WORK TO BE COMPLETED
Repeat each line of the records below exactly.

LISTED ENTRIES
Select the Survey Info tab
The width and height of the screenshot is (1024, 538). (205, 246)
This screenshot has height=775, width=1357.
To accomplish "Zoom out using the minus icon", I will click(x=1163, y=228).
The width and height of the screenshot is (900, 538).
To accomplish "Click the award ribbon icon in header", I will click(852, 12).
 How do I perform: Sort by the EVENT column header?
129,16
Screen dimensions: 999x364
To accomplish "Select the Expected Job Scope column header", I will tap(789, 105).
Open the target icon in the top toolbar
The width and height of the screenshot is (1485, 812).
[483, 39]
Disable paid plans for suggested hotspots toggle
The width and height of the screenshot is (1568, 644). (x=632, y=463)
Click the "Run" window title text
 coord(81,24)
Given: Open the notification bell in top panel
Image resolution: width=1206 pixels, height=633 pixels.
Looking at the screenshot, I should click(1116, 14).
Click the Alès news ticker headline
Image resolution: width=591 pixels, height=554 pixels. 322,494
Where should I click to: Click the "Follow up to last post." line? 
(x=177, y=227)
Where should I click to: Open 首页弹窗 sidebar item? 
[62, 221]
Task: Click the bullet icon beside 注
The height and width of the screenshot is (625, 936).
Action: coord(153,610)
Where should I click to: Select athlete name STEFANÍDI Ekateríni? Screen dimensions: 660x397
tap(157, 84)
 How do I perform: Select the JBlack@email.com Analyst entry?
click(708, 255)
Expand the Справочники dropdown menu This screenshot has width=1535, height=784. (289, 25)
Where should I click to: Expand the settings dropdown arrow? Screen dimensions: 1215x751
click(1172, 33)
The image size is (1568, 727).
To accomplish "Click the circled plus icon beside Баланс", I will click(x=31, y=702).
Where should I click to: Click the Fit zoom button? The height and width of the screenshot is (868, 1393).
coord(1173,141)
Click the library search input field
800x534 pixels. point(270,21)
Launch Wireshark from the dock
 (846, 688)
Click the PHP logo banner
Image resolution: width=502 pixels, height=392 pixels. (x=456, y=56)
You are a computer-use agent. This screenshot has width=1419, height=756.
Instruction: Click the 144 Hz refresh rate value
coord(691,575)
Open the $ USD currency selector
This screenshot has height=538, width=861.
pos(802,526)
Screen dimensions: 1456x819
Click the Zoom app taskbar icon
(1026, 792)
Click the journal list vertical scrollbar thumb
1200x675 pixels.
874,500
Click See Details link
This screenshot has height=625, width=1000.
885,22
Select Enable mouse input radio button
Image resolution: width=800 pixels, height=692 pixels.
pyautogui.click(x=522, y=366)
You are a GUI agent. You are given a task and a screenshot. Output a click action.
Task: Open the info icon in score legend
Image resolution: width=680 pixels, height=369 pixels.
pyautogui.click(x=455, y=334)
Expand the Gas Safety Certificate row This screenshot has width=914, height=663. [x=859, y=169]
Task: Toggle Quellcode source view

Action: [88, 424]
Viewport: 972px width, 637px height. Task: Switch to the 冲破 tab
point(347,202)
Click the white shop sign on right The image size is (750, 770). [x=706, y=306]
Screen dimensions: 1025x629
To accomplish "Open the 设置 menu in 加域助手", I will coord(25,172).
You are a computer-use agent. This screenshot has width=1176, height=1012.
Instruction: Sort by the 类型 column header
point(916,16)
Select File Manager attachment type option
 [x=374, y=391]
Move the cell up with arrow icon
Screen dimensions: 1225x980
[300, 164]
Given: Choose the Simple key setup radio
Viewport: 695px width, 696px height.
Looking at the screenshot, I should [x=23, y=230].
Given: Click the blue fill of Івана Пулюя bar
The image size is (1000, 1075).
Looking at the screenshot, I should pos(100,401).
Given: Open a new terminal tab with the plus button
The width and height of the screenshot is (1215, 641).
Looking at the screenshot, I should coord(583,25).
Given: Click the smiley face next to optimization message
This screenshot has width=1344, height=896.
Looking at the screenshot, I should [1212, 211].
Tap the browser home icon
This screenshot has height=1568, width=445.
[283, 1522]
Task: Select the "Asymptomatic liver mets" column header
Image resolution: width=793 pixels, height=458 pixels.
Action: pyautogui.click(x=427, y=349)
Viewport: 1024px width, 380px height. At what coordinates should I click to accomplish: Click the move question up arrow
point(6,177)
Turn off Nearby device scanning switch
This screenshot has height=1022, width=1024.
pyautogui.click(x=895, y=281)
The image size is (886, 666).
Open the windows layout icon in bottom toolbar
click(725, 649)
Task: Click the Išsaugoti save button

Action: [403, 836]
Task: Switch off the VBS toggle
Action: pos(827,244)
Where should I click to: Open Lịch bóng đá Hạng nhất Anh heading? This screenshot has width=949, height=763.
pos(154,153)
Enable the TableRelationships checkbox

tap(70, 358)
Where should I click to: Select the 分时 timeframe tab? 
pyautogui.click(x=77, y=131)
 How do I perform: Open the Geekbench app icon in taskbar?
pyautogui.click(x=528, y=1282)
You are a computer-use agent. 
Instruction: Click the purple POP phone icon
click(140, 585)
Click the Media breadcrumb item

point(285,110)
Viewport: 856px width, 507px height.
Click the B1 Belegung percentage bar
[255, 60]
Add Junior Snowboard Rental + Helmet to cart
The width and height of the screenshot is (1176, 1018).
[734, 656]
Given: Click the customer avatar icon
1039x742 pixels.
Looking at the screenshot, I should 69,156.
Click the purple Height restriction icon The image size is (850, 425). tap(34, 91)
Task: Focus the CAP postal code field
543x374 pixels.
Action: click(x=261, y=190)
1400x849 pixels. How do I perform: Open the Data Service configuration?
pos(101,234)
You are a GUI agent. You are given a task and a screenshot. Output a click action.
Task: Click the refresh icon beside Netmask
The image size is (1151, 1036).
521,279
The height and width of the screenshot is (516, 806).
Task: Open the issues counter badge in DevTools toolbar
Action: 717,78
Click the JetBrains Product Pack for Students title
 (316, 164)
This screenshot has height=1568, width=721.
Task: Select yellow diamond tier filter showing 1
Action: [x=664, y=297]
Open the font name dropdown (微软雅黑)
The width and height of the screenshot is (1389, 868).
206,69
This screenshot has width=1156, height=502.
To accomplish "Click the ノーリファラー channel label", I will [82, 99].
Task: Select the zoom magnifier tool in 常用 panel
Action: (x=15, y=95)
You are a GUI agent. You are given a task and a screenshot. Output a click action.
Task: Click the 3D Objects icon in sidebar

RESPONSE AREA
Select the Survey Info tab
The width and height of the screenshot is (1024, 538). (205, 246)
This screenshot has height=775, width=1357.
To accomplish "Zoom out using the minus icon", I will click(x=1163, y=228).
The width and height of the screenshot is (900, 538).
To accomplish "Click the award ribbon icon in header", I will click(852, 12).
 How do I perform: Sort by the EVENT column header?
129,16
Screen dimensions: 999x364
To accomplish "Select the Expected Job Scope column header", I will tap(789, 105).
Open the target icon in the top toolbar
The width and height of the screenshot is (1485, 812).
[483, 39]
Disable paid plans for suggested hotspots toggle
The width and height of the screenshot is (1568, 644). (x=632, y=463)
Click the "Run" window title text
 coord(81,24)
Given: Open the notification bell in top panel
Image resolution: width=1206 pixels, height=633 pixels.
Looking at the screenshot, I should click(1116, 14).
Click the Alès news ticker headline
Image resolution: width=591 pixels, height=554 pixels. 322,494
Where should I click to: Click the "Follow up to last post." line? 
(x=177, y=227)
Where should I click to: Open 首页弹窗 sidebar item? 
[62, 221]
Task: Click the bullet icon beside 注
The height and width of the screenshot is (625, 936).
Action: coord(153,610)
Where should I click to: Select athlete name STEFANÍDI Ekateríni? Screen dimensions: 660x397
tap(157, 84)
 How do I perform: Select the JBlack@email.com Analyst entry?
click(708, 255)
Expand the Справочники dropdown menu This screenshot has width=1535, height=784. (289, 25)
Where should I click to: Expand the settings dropdown arrow? Screen dimensions: 1215x751
click(1172, 33)
The image size is (1568, 727).
To accomplish "Click the circled plus icon beside Баланс", I will click(x=31, y=702).
Where should I click to: Click the Fit zoom button? The height and width of the screenshot is (868, 1393).
coord(1173,141)
Click the library search input field
800x534 pixels. point(270,21)
Launch Wireshark from the dock
 (846, 688)
Click the PHP logo banner
Image resolution: width=502 pixels, height=392 pixels. (x=456, y=56)
You are a computer-use agent. This screenshot has width=1419, height=756.
Instruction: Click the 144 Hz refresh rate value
coord(691,575)
Open the $ USD currency selector
This screenshot has height=538, width=861.
pos(802,526)
Screen dimensions: 1456x819
Click the Zoom app taskbar icon
(1026, 792)
Click the journal list vertical scrollbar thumb
1200x675 pixels.
874,500
Click See Details link
This screenshot has height=625, width=1000.
885,22
Select Enable mouse input radio button
Image resolution: width=800 pixels, height=692 pixels.
pyautogui.click(x=522, y=366)
You are a GUI agent. You are given a task and a screenshot. Output a click action.
Task: Open the info icon in score legend
Image resolution: width=680 pixels, height=369 pixels.
pyautogui.click(x=455, y=334)
Expand the Gas Safety Certificate row This screenshot has width=914, height=663. [x=859, y=169]
Task: Toggle Quellcode source view

Action: [88, 424]
Viewport: 972px width, 637px height. Task: Switch to the 冲破 tab
point(347,202)
Click the white shop sign on right The image size is (750, 770). [x=706, y=306]
Screen dimensions: 1025x629
To accomplish "Open the 设置 menu in 加域助手", I will coord(25,172).
You are a computer-use agent. This screenshot has width=1176, height=1012.
Instruction: Sort by the 类型 column header
point(916,16)
Select File Manager attachment type option
 [x=374, y=391]
Move the cell up with arrow icon
Screen dimensions: 1225x980
[300, 164]
Given: Choose the Simple key setup radio
Viewport: 695px width, 696px height.
Looking at the screenshot, I should [x=23, y=230].
Given: Click the blue fill of Івана Пулюя bar
The image size is (1000, 1075).
Looking at the screenshot, I should pos(100,401).
Given: Open a new terminal tab with the plus button
The width and height of the screenshot is (1215, 641).
Looking at the screenshot, I should coord(583,25).
Given: Click the smiley face next to optimization message
This screenshot has width=1344, height=896.
Looking at the screenshot, I should [1212, 211].
Tap the browser home icon
This screenshot has height=1568, width=445.
[283, 1522]
Task: Select the "Asymptomatic liver mets" column header
Image resolution: width=793 pixels, height=458 pixels.
Action: pyautogui.click(x=427, y=349)
Viewport: 1024px width, 380px height. At what coordinates should I click to accomplish: Click the move question up arrow
point(6,177)
Turn off Nearby device scanning switch
This screenshot has height=1022, width=1024.
pyautogui.click(x=895, y=281)
The image size is (886, 666).
Open the windows layout icon in bottom toolbar
click(725, 649)
Task: Click the Išsaugoti save button

Action: [403, 836]
Task: Switch off the VBS toggle
Action: pos(827,244)
Where should I click to: Open Lịch bóng đá Hạng nhất Anh heading? This screenshot has width=949, height=763.
pos(154,153)
Enable the TableRelationships checkbox

tap(70, 358)
Where should I click to: Select the 分时 timeframe tab? 
pyautogui.click(x=77, y=131)
 How do I perform: Open the Geekbench app icon in taskbar?
pyautogui.click(x=528, y=1282)
You are a computer-use agent. 
Instruction: Click the purple POP phone icon
click(140, 585)
Click the Media breadcrumb item

point(285,110)
Viewport: 856px width, 507px height.
Click the B1 Belegung percentage bar
[255, 60]
Add Junior Snowboard Rental + Helmet to cart
The width and height of the screenshot is (1176, 1018).
[734, 656]
Given: Click the customer avatar icon
1039x742 pixels.
Looking at the screenshot, I should 69,156.
Click the purple Height restriction icon The image size is (850, 425). tap(34, 91)
Task: Focus the CAP postal code field
543x374 pixels.
Action: click(x=261, y=190)
1400x849 pixels. How do I perform: Open the Data Service configuration?
pos(101,234)
You are a GUI agent. You are given a task and a screenshot. Output a click action.
Task: Click the refresh icon beside Netmask
The image size is (1151, 1036).
521,279
The height and width of the screenshot is (516, 806).
Task: Open the issues counter badge in DevTools toolbar
Action: 717,78
Click the JetBrains Product Pack for Students title
 (316, 164)
This screenshot has height=1568, width=721.
Task: Select yellow diamond tier filter showing 1
Action: [x=664, y=297]
Open the font name dropdown (微软雅黑)
The width and height of the screenshot is (1389, 868).
206,69
This screenshot has width=1156, height=502.
To accomplish "Click the ノーリファラー channel label", I will [82, 99].
Task: Select the zoom magnifier tool in 常用 panel
Action: (x=15, y=95)
You are a GUI agent. You are given a task and a screenshot. Output a click action.
Task: Click the 3D Objects icon in sidebar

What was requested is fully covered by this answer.